Für die über 200 Wohnungen mit 1,5 bis 5,5 Zimmern visieren die Projektentwickler eine größere preisliche Bandbreite an. Zusätzlich zum Wohnraum sind in dem Komplex Einzelhandelsflächen, ein Restaurant, ein Hotel mit 140 Zimmern sowie eine Skybar geplant. Äußerlich soll die Optik die Vergangenheit widerspiegeln: Fliesen aus rötlichem und gelbem Terrakotta sollen an die Backsteinfassaden der alten Industriebauten erinnern. Von Tigerli wird es einen Durchgang zu den denkmalgeschützten Teilen der alten Lokomotivfabrik geben, um die Vergangenheit mit dem Neuen auch räumlich zu verbinden.
Der Spatenstich für Rocket wird laut dem zuständigen Immobilienentwickler Ina Invest frühestens 2024 erfolgen. Mit der Fertigstellung wird derzeit für 2026 gerechnet. Die Baustelle für Tigerli ist bereits eingerichtet. Für die Obergeschosse des Gebäudekomplexes „Rocket & Tigerli“ werden 8000 Kubikmeter Holz verbaut werden. Der Holzanteil soll bei Rocket rund 80 Prozent betragen.

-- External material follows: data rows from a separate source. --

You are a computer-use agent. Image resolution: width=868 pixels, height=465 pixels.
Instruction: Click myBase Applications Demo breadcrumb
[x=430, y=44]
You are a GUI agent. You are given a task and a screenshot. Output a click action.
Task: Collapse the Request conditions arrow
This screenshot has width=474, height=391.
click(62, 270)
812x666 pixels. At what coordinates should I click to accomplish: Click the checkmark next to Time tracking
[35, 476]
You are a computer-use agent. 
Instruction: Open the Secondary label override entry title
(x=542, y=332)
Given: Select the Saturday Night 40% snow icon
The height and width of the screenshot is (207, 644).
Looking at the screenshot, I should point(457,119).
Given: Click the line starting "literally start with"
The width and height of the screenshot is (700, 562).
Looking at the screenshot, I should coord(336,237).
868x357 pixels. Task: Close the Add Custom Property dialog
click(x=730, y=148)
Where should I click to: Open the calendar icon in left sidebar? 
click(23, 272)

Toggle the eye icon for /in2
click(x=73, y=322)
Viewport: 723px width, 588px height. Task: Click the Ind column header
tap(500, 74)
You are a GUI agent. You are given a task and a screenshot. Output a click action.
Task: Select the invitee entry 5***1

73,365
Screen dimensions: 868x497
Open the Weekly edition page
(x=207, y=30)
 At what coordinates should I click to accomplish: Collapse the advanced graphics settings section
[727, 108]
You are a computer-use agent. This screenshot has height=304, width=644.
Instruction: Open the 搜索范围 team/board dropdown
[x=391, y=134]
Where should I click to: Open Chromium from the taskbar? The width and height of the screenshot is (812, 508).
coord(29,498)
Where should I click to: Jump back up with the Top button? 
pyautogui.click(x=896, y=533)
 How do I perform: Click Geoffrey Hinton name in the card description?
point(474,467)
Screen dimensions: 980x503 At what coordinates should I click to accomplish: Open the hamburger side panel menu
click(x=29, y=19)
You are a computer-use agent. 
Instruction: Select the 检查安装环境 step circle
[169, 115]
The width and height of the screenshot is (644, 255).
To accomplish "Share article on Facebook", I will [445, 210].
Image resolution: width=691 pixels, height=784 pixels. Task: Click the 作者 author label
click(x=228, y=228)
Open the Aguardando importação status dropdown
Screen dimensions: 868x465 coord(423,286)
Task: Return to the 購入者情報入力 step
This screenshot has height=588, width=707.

Entscheid durch Volksabstimmung
Das Ensemble am prominentesten öffentlichen Platz der Lokstadt, dem Dialogplatz, setzt den Schlusspunkt unter die Planung des Areals. Diese ist 2015 in einer Volksabstimmung beschlossen worden. Es wurde als Ziel gesetzt, den Wandel von einer Industriebrache hin zu einem nachhaltigen Vorzeigequartier zu schaffen. Nach Fertigstellung aller Gebäude soll das Areal insgesamt 120 000 Quadratmeter Nutzfläche bieten. Alle Gebäude des Areals zusammengenommen werden 750 Wohnungen zur Verfügung stellen. 30 Prozent der Wohnflächen sind dabei dem preisgünstigen Segment vorbehalten.
Rocket alleine steht hierbei nach den Plänen für mehr als 30 000 Quadratmeter. Und es könnte aus baulicher Sicht sogar noch aufgestockt werden. Doch die Stadt Winterthur hat in einem Leitfaden nicht nur festgelegt, wo Hochhäuser stehen sollen, sondern ebenfalls, wie hoch sie gebaut werden dürfen – maximal 100 Meter.